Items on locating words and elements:

-- Start --

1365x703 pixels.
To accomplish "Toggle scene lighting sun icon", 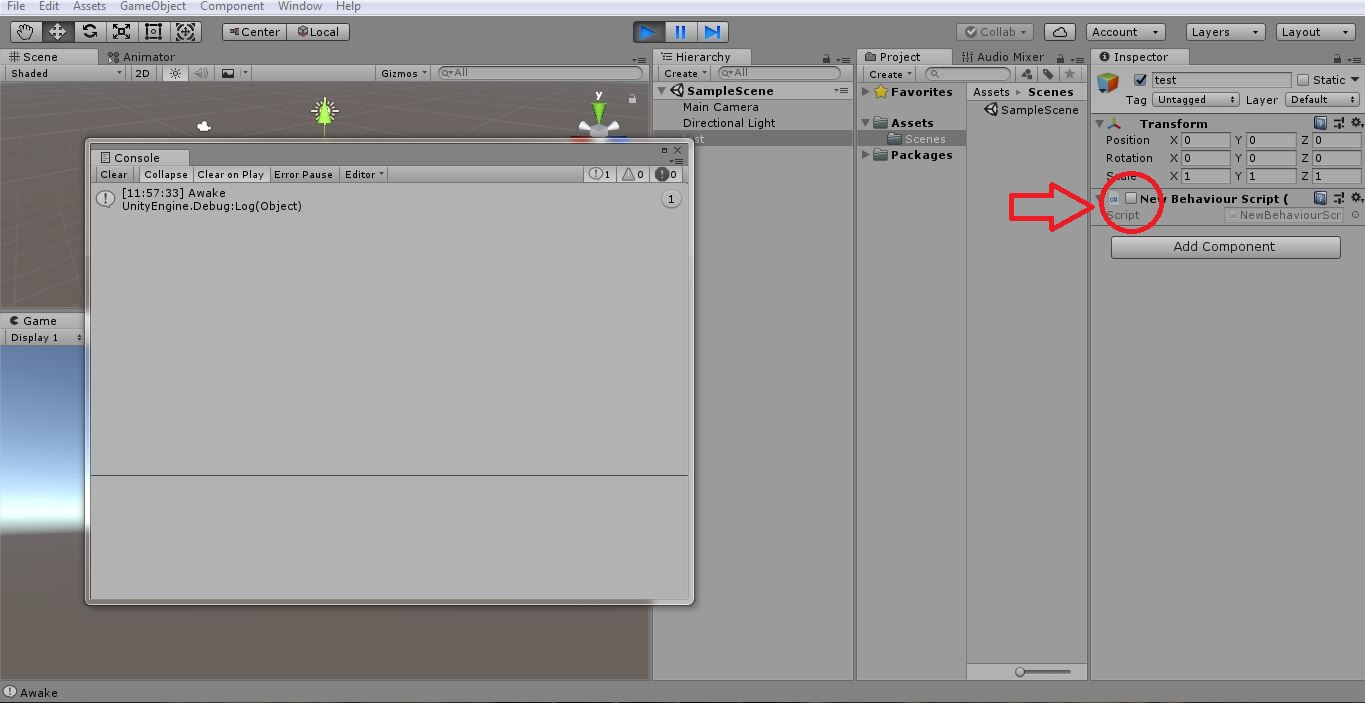I will coord(176,73).
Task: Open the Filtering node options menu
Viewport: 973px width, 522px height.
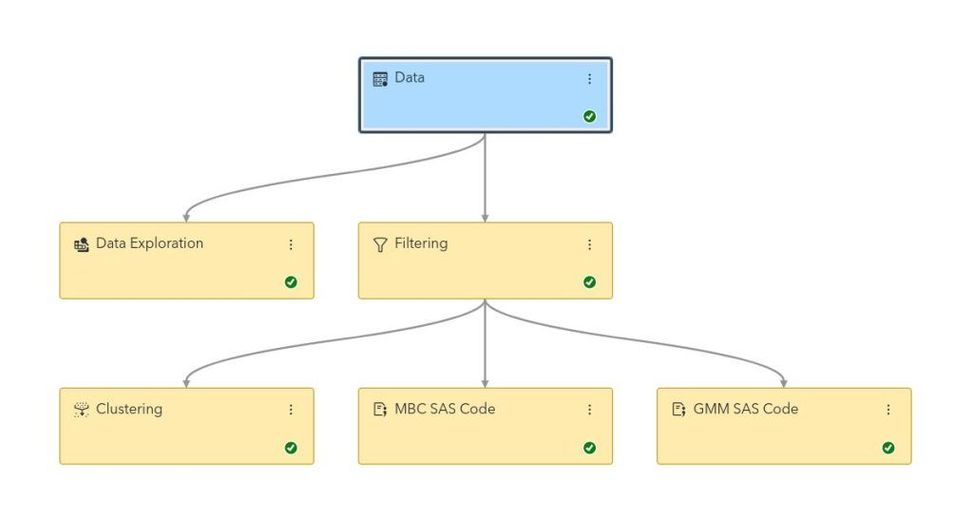Action: pyautogui.click(x=589, y=245)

-- End --

- GIVEN EXERCISE: Set out every line of the items, from the line with "Task: Open the Filtering node options menu" up to and including the last line, as a Markdown table with the columns Row and Line. Leave out the blank lines and the pictures.

- EXERCISE SOLUTION:
| Row | Line |
|---|---|
| 1 | Task: Open the Filtering node options menu |
| 2 | Viewport: 973px width, 522px height. |
| 3 | Action: pyautogui.click(x=589, y=245) |